Since Indonesia banned ore exports, the global nickel industry has been rocked by surging prices, Chinese workers like Zhang Qi Guang are building smelters in Sulawesi and business at Eva’s Jewel restaurant has collapsed.
Indonesia, the world’s largest producer of mined nickel, halted shipments Jan. 12, sending prices up as much as 56 percent and prompting Morgan Stanley to forecast a global output deficit over the next five years.
The government’s rationale for the ban was that too much wealth was leaving the country because the raw ore is worth far less than refined metal. It figured the world would come to its doorstep to build smelters that extract nickel from the red earth. While some of those investments have begun, the downside is idle mines, tens of thousands of lost jobs and piles of unwanted ore waiting to be processed. Sales at Eva’s Jewel in the town of North Konawe fell as much as 80 percent.
“You never get the sweet thing unless you eat the bitter thing,” said Alexander Barus, vice president of PT Sulawesi Mining Investment, a joint venture of Jakarta-based Bintangdelapan Group and Chinese steelmaker Tsingshan Holding Group, which is building two smelters on Sulawesi. “We feel sad about the people, but just you wait two or three years.”
The ban’s impact on the nickel market was akin to how oil buyers might respond to a halt in supplies from Saudi Arabia, the top exporter, Citigroup Inc. said on May 21. Global mined output will drop 21 percent to 1.8 million tons in 2014, including an 82 percent plunge in Indonesia to 113,000 tons, according to Morgan Stanley. Demand for refined metal will exceed production from next year until 2019, the bank said.

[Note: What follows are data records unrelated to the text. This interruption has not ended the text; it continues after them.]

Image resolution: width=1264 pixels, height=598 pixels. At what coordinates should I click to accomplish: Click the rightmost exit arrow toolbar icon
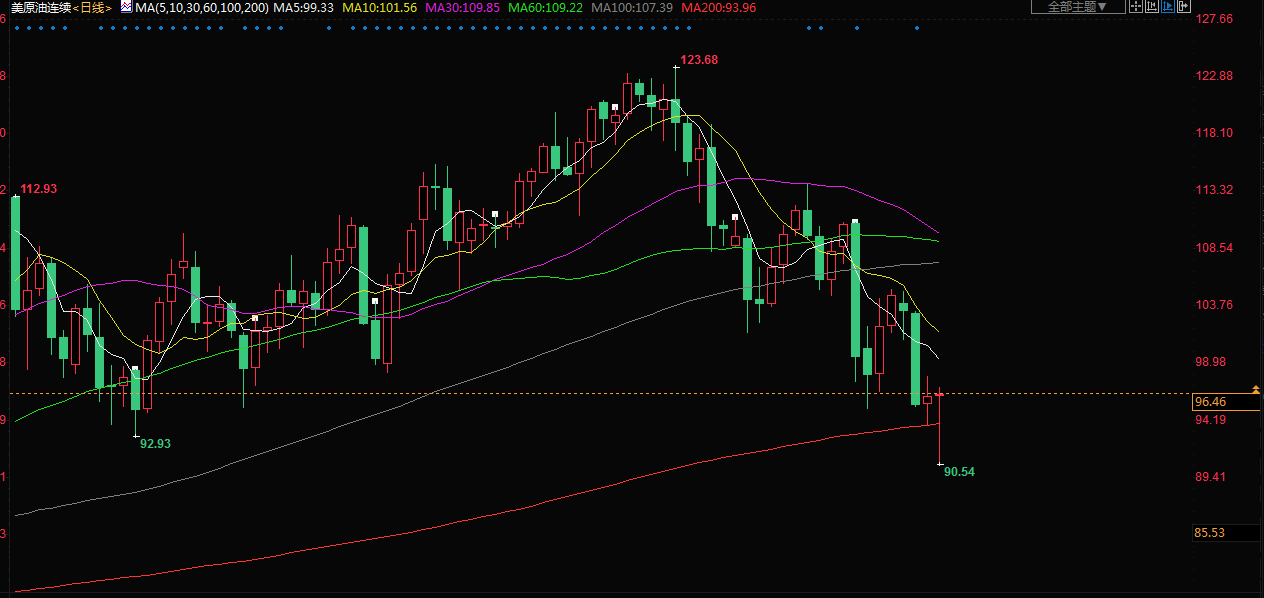click(x=1184, y=7)
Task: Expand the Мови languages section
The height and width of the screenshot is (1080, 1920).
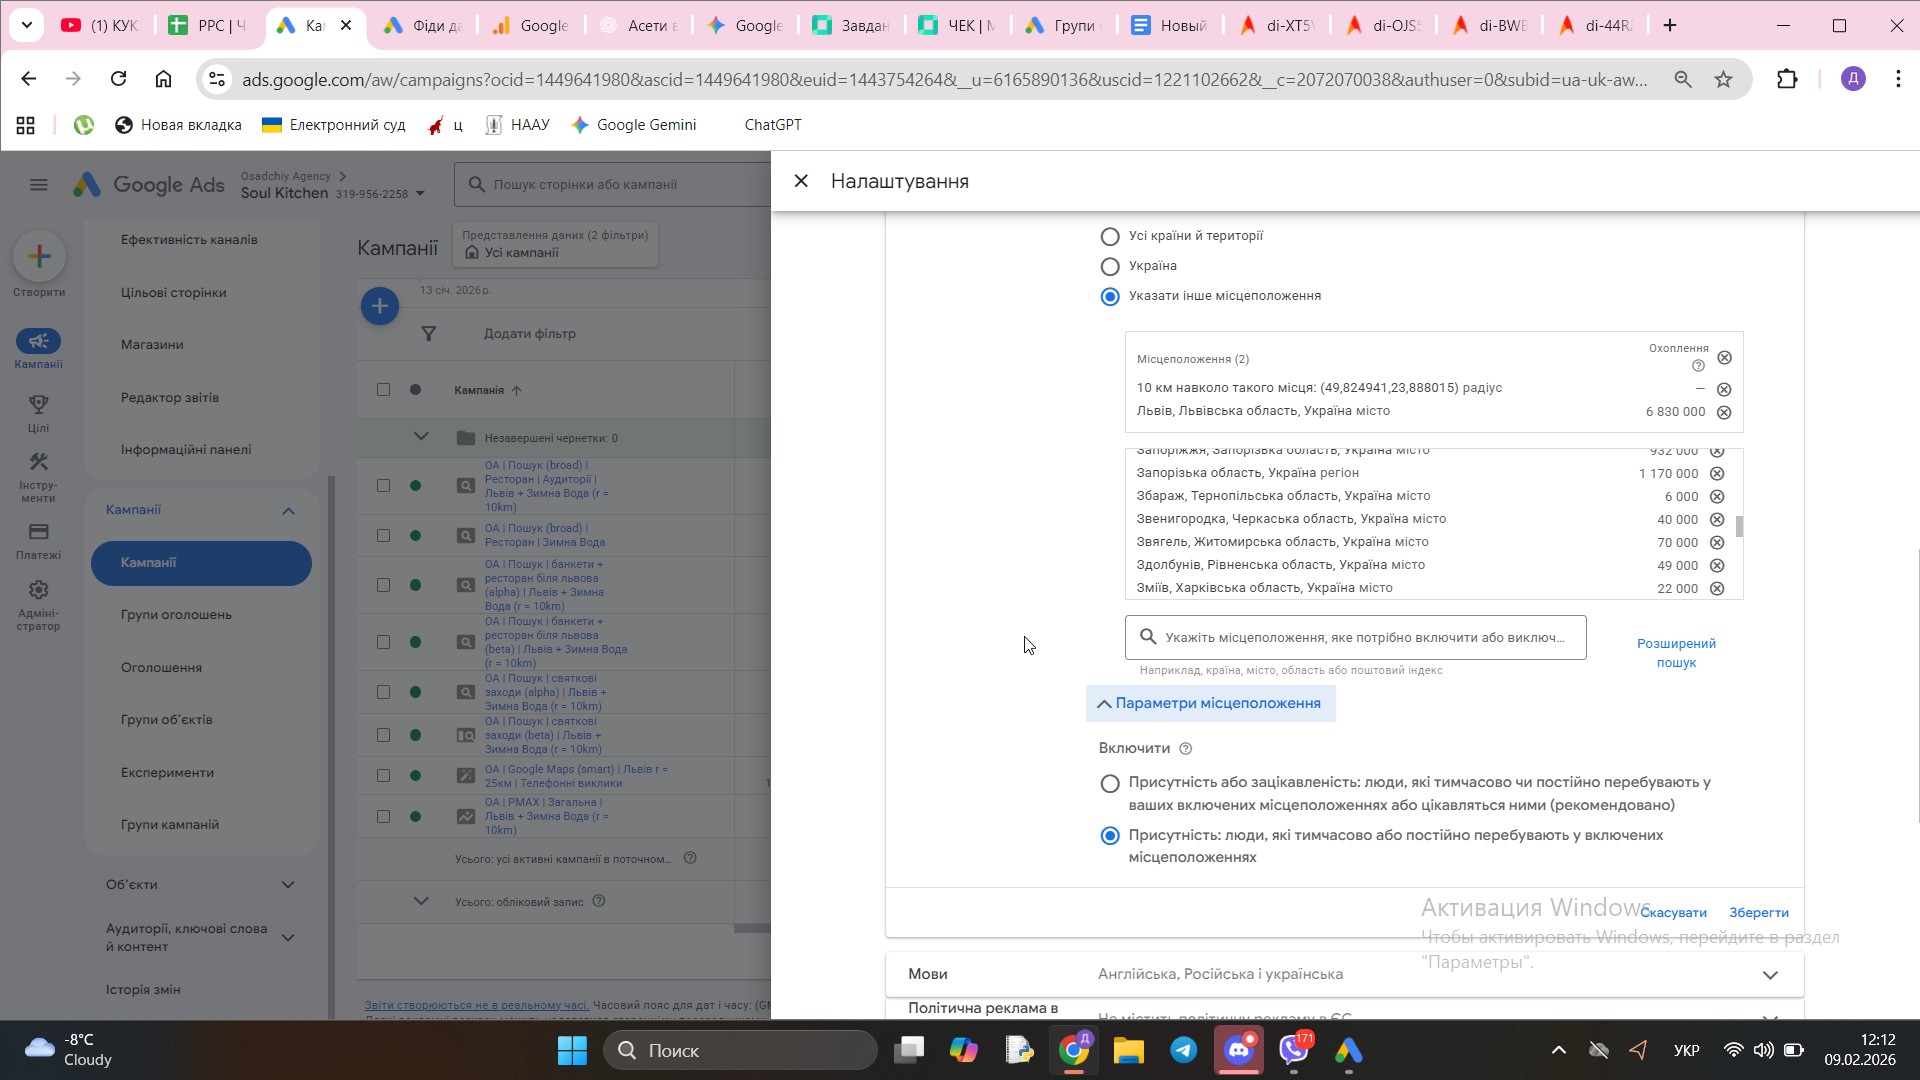Action: (x=1770, y=975)
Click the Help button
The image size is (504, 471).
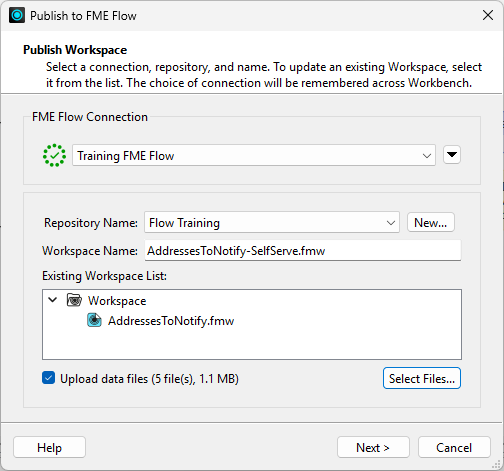49,447
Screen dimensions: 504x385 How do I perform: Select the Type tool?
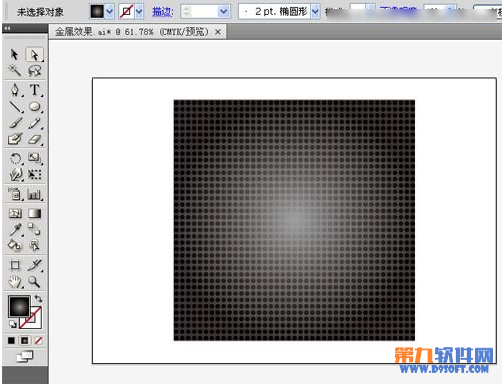(35, 90)
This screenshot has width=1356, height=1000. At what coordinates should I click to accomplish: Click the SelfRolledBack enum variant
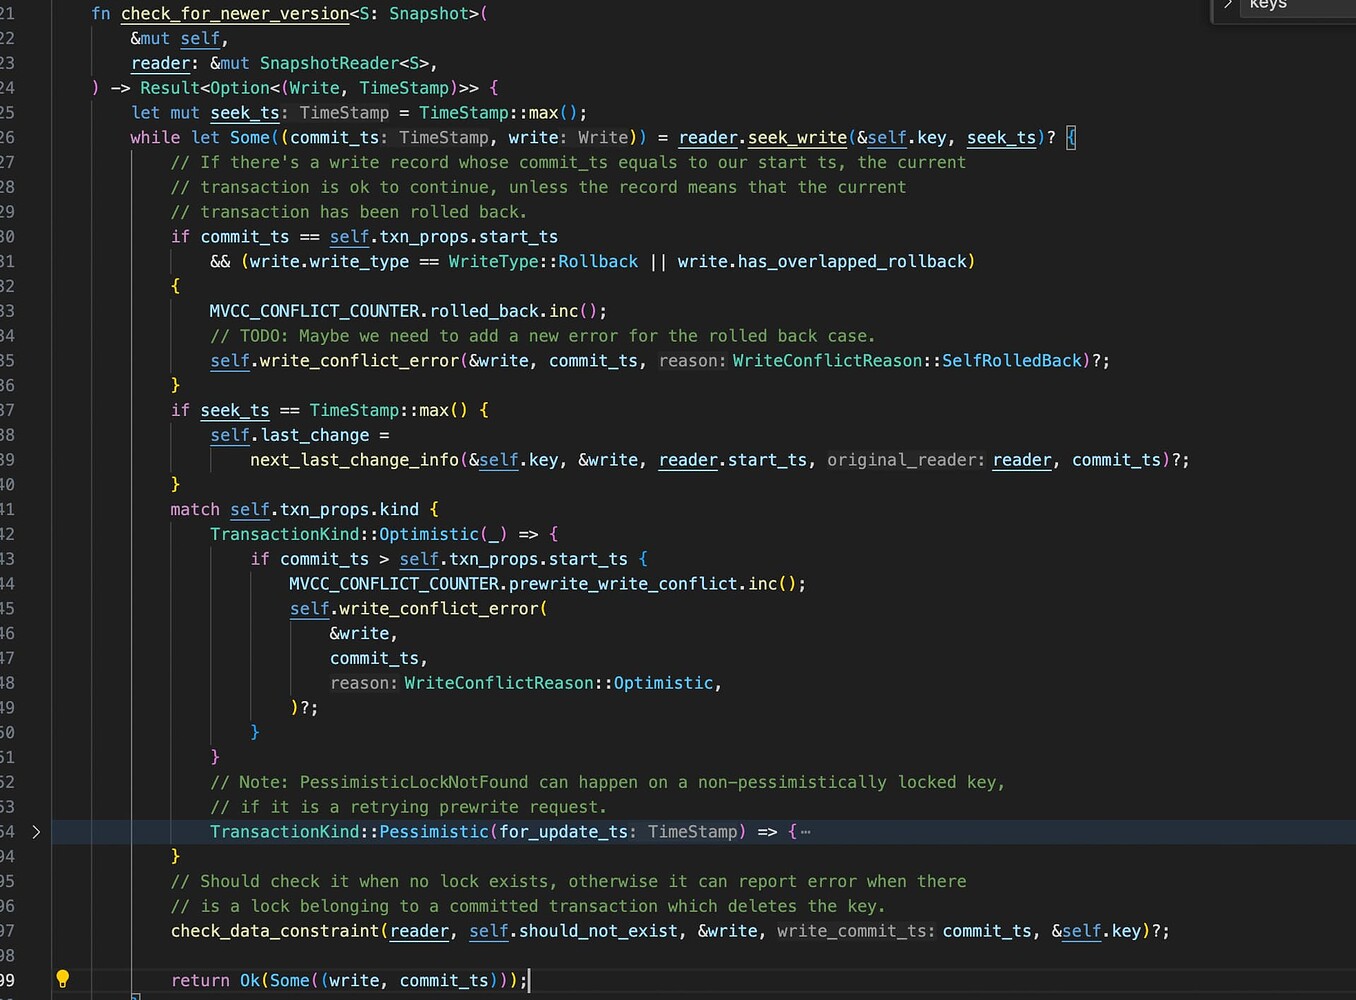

Nickel, used mostly for corrosion resistance in stainless steel, has rallied 39 percent this year to $19,350 a metric ton on the London Metal Exchange, after prices on May 13 touched $21,625, the highest since February 2012.
Sulawesi, the sprawling k-shaped island traversed by the equator, has more than 72 percent of Indonesia’s mineable nickel reserves, according to the Geology Agency. Before the curb, mandated by the Mining Law of 2009, companies stripped the forest to uncover earth that contained about 1.8 percent nickel. The dirt was trucked to the coast, loaded onto flat-bottomed barges and transferred to ocean-going vessels.
China was the biggest ore buyer, so the ban has increased the appeal of investing in Indonesian smelters. Sulawesi Mining’s partners, Jakarta-based mine owner Bintangdelapan and steelmaker Tsingshan, which used to import ore from the island, are already at work on $1.8 billion of projects in Morowali Regency, Central Sulawesi province.
“We’ve already done this in China,” said Zhang, the deputy site manager for the Sulawesi Mining project, who moved to the island from China. The plants, constructed from parts shipped in by Tsingshan before the export ban began, are being assembled by hundreds of local and Chinese workers.
The first smelter and a coal-fired power plant will be completed by December or in the first quarter at a cost of $672 million, Sulawesi Mining President Director Hamid Mina said. Furnaces will transform ore with about 1.8 percent nickel into ingots or granules of nickel pig iron, known as NPI, with 10 percent metal. At full capacity, it’ll produce 300,000 tons a year, or the equivalent of 30,000 tons of pure nickel.